* _Required work_
Please reproduce every one of the rows below verbatim, from first to last, with no changes.

* _Excerpted data_
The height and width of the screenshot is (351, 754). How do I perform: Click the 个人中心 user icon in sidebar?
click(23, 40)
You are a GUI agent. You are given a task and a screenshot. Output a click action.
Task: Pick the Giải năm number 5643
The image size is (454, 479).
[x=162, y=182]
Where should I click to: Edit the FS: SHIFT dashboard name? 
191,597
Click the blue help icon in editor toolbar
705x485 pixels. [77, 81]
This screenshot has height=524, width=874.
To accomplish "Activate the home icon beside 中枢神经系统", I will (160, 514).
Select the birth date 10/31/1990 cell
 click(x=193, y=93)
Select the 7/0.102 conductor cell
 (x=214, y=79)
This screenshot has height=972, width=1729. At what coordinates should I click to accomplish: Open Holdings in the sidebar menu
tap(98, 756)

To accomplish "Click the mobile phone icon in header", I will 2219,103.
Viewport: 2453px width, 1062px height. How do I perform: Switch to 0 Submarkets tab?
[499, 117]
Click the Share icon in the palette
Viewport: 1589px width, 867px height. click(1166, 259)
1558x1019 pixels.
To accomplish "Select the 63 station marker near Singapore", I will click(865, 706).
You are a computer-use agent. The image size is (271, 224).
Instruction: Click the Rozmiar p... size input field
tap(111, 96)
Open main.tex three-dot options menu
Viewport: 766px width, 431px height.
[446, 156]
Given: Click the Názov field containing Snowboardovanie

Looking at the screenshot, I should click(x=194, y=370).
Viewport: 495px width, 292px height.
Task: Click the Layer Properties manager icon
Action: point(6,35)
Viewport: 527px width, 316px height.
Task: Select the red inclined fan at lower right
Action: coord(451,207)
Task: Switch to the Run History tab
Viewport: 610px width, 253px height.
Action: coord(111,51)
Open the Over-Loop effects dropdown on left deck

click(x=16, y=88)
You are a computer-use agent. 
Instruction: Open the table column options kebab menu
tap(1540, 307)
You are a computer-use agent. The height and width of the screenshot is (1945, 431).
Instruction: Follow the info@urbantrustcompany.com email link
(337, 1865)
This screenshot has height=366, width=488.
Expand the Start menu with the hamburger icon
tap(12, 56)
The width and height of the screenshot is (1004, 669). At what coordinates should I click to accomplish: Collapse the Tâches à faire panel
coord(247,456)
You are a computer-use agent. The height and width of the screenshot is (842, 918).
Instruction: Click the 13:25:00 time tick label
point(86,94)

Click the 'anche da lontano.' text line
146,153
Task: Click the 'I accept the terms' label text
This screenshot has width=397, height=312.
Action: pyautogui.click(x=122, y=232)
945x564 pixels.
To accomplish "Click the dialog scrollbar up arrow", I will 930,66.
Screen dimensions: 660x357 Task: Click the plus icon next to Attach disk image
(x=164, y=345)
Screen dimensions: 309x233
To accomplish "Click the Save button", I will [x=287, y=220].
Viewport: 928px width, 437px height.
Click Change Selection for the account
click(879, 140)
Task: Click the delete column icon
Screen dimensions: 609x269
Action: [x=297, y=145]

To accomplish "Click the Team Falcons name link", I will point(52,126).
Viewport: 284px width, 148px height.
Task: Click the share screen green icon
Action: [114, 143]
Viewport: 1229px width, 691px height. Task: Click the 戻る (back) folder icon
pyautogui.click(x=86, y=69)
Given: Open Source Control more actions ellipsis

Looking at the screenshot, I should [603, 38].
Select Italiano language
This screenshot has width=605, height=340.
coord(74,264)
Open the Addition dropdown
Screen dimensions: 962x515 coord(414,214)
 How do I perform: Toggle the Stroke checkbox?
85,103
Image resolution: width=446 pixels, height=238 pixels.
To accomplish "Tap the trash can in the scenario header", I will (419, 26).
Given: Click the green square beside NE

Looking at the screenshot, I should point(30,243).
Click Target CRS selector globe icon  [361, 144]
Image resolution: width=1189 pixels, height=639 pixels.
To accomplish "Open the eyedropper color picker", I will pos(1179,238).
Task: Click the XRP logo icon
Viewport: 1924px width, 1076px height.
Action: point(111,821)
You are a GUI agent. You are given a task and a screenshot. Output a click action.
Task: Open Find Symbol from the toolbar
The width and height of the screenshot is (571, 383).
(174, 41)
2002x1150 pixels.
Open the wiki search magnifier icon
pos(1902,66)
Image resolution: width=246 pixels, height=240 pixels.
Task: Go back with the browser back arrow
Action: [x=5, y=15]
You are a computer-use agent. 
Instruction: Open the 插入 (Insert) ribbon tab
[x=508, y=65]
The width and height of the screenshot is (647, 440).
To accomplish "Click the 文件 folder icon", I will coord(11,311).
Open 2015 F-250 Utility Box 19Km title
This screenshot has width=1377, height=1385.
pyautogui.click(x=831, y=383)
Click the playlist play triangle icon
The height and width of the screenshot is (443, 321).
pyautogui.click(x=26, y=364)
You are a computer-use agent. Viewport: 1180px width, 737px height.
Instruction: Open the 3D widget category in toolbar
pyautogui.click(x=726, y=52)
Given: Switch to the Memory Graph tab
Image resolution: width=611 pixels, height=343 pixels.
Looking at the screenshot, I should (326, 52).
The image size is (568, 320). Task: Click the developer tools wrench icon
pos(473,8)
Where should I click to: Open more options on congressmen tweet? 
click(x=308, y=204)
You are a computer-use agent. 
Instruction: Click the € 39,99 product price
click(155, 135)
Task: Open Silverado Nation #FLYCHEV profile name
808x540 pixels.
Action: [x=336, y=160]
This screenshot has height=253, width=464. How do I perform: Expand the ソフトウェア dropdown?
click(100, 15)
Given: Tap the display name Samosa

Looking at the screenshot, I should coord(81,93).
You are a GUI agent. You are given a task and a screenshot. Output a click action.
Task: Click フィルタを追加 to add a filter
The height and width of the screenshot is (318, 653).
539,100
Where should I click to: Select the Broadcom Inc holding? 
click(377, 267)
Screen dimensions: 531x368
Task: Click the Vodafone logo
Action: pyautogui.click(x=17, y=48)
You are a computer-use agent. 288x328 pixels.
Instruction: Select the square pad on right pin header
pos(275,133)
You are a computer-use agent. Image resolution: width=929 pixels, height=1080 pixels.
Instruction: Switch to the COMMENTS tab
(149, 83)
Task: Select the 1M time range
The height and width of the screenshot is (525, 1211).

* _Task result_
The height and width of the screenshot is (351, 754). How do I perform: Click the 个人中心 user icon in sidebar?
click(23, 40)
You are a GUI agent. You are given a task and a screenshot. Output a click action.
Task: Pick the Giải năm number 5643
The image size is (454, 479).
[x=162, y=182]
Where should I click to: Edit the FS: SHIFT dashboard name? 
191,597
Click the blue help icon in editor toolbar
705x485 pixels. [77, 81]
This screenshot has height=524, width=874.
To accomplish "Activate the home icon beside 中枢神经系统", I will (160, 514).
Select the birth date 10/31/1990 cell
 click(x=193, y=93)
Select the 7/0.102 conductor cell
 (x=214, y=79)
This screenshot has height=972, width=1729. At what coordinates should I click to accomplish: Open Holdings in the sidebar menu
tap(98, 756)

To accomplish "Click the mobile phone icon in header", I will 2219,103.
Viewport: 2453px width, 1062px height. How do I perform: Switch to 0 Submarkets tab?
[499, 117]
Click the Share icon in the palette
Viewport: 1589px width, 867px height. click(1166, 259)
1558x1019 pixels.
To accomplish "Select the 63 station marker near Singapore", I will click(865, 706).
You are a computer-use agent. The image size is (271, 224).
Instruction: Click the Rozmiar p... size input field
tap(111, 96)
Open main.tex three-dot options menu
Viewport: 766px width, 431px height.
[446, 156]
Given: Click the Názov field containing Snowboardovanie

Looking at the screenshot, I should click(x=194, y=370).
Viewport: 495px width, 292px height.
Task: Click the Layer Properties manager icon
Action: point(6,35)
Viewport: 527px width, 316px height.
Task: Select the red inclined fan at lower right
Action: coord(451,207)
Task: Switch to the Run History tab
Viewport: 610px width, 253px height.
Action: coord(111,51)
Open the Over-Loop effects dropdown on left deck

click(x=16, y=88)
You are a computer-use agent. 
Instruction: Open the table column options kebab menu
tap(1540, 307)
You are a computer-use agent. The height and width of the screenshot is (1945, 431).
Instruction: Follow the info@urbantrustcompany.com email link
(337, 1865)
This screenshot has height=366, width=488.
Expand the Start menu with the hamburger icon
tap(12, 56)
The width and height of the screenshot is (1004, 669). At what coordinates should I click to accomplish: Collapse the Tâches à faire panel
coord(247,456)
You are a computer-use agent. The height and width of the screenshot is (842, 918).
Instruction: Click the 13:25:00 time tick label
point(86,94)

Click the 'anche da lontano.' text line
146,153
Task: Click the 'I accept the terms' label text
This screenshot has width=397, height=312.
Action: pyautogui.click(x=122, y=232)
945x564 pixels.
To accomplish "Click the dialog scrollbar up arrow", I will 930,66.
Screen dimensions: 660x357 Task: Click the plus icon next to Attach disk image
(x=164, y=345)
Screen dimensions: 309x233
To accomplish "Click the Save button", I will [x=287, y=220].
Viewport: 928px width, 437px height.
Click Change Selection for the account
click(879, 140)
Task: Click the delete column icon
Screen dimensions: 609x269
Action: [x=297, y=145]

To accomplish "Click the Team Falcons name link", I will point(52,126).
Viewport: 284px width, 148px height.
Task: Click the share screen green icon
Action: [114, 143]
Viewport: 1229px width, 691px height. Task: Click the 戻る (back) folder icon
pyautogui.click(x=86, y=69)
Given: Open Source Control more actions ellipsis

Looking at the screenshot, I should [603, 38].
Select Italiano language
This screenshot has width=605, height=340.
coord(74,264)
Open the Addition dropdown
Screen dimensions: 962x515 coord(414,214)
 How do I perform: Toggle the Stroke checkbox?
85,103
Image resolution: width=446 pixels, height=238 pixels.
To accomplish "Tap the trash can in the scenario header", I will (419, 26).
Given: Click the green square beside NE

Looking at the screenshot, I should point(30,243).
Click Target CRS selector globe icon  [361, 144]
Image resolution: width=1189 pixels, height=639 pixels.
To accomplish "Open the eyedropper color picker", I will pos(1179,238).
Task: Click the XRP logo icon
Viewport: 1924px width, 1076px height.
Action: point(111,821)
You are a GUI agent. You are given a task and a screenshot. Output a click action.
Task: Open Find Symbol from the toolbar
The width and height of the screenshot is (571, 383).
(174, 41)
2002x1150 pixels.
Open the wiki search magnifier icon
pos(1902,66)
Image resolution: width=246 pixels, height=240 pixels.
Task: Go back with the browser back arrow
Action: [x=5, y=15]
You are a computer-use agent. 
Instruction: Open the 插入 (Insert) ribbon tab
[x=508, y=65]
The width and height of the screenshot is (647, 440).
To accomplish "Click the 文件 folder icon", I will coord(11,311).
Open 2015 F-250 Utility Box 19Km title
This screenshot has width=1377, height=1385.
pyautogui.click(x=831, y=383)
Click the playlist play triangle icon
The height and width of the screenshot is (443, 321).
pyautogui.click(x=26, y=364)
You are a computer-use agent. Viewport: 1180px width, 737px height.
Instruction: Open the 3D widget category in toolbar
pyautogui.click(x=726, y=52)
Given: Switch to the Memory Graph tab
Image resolution: width=611 pixels, height=343 pixels.
Looking at the screenshot, I should (326, 52).
The image size is (568, 320). Task: Click the developer tools wrench icon
pos(473,8)
Where should I click to: Open more options on congressmen tweet? 
click(x=308, y=204)
You are a computer-use agent. 
Instruction: Click the € 39,99 product price
click(155, 135)
Task: Open Silverado Nation #FLYCHEV profile name
808x540 pixels.
Action: [x=336, y=160]
This screenshot has height=253, width=464. How do I perform: Expand the ソフトウェア dropdown?
click(100, 15)
Given: Tap the display name Samosa

Looking at the screenshot, I should coord(81,93).
You are a GUI agent. You are given a task and a screenshot. Output a click action.
Task: Click フィルタを追加 to add a filter
The height and width of the screenshot is (318, 653).
539,100
Where should I click to: Select the Broadcom Inc holding? 
click(377, 267)
Screen dimensions: 531x368
Task: Click the Vodafone logo
Action: pyautogui.click(x=17, y=48)
You are a computer-use agent. 288x328 pixels.
Instruction: Select the square pad on right pin header
pos(275,133)
You are a computer-use agent. Image resolution: width=929 pixels, height=1080 pixels.
Instruction: Switch to the COMMENTS tab
(149, 83)
Task: Select the 1M time range
The height and width of the screenshot is (525, 1211).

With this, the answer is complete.